■ **Action item**
Retype the records in full, and please keep the pictures out of the copy.

************

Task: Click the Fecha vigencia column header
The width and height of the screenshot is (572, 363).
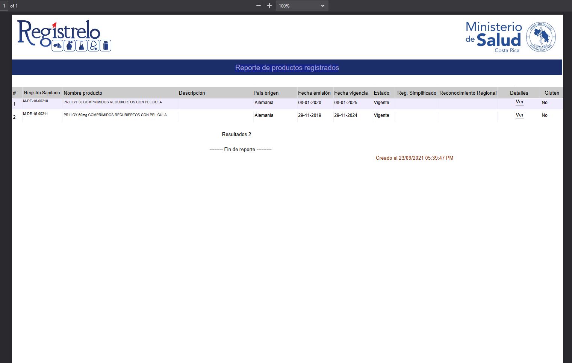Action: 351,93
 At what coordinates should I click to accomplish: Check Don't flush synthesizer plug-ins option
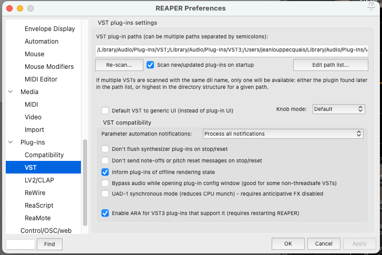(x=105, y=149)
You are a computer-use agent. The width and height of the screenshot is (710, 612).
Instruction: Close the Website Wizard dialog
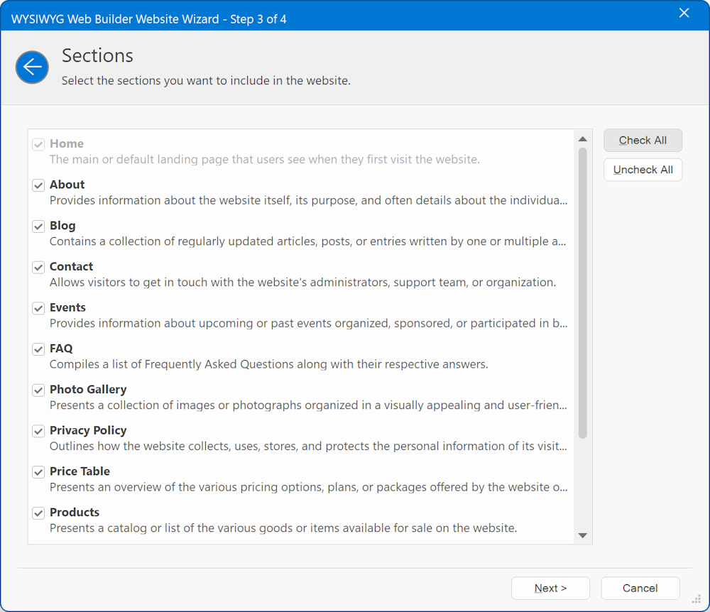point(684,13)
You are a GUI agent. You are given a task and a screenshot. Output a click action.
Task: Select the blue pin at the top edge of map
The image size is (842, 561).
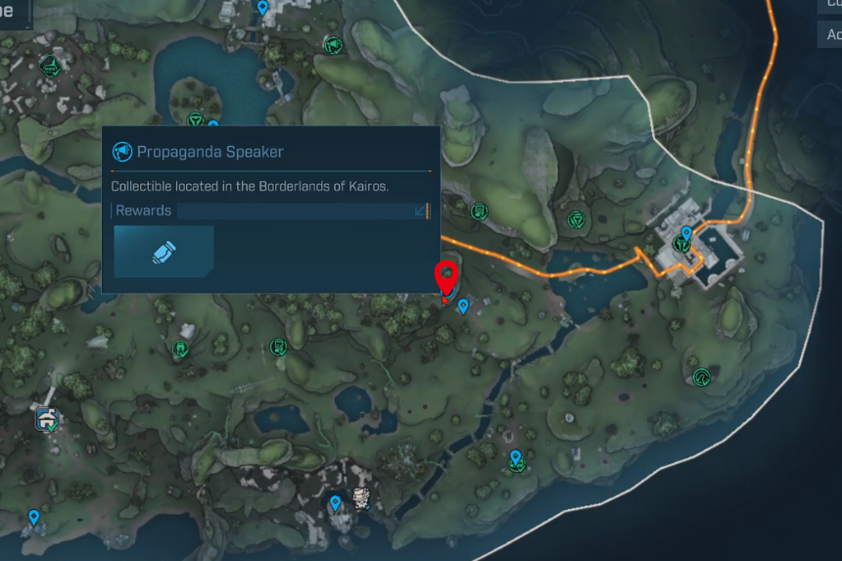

************

■ **Answer to this problem**
Task: Click the Fecha vigencia column header
The width and height of the screenshot is (572, 363).
Action: 351,93
 At what coordinates should I click to accomplish: Check Don't flush synthesizer plug-ins option
(x=105, y=149)
You are a computer-use agent. The width and height of the screenshot is (710, 612).
Instruction: Close the Website Wizard dialog
point(684,13)
You are a GUI agent. You are given a task and a screenshot. Output a click action.
Task: Select the blue pin at the top edge of map
The image size is (842, 561).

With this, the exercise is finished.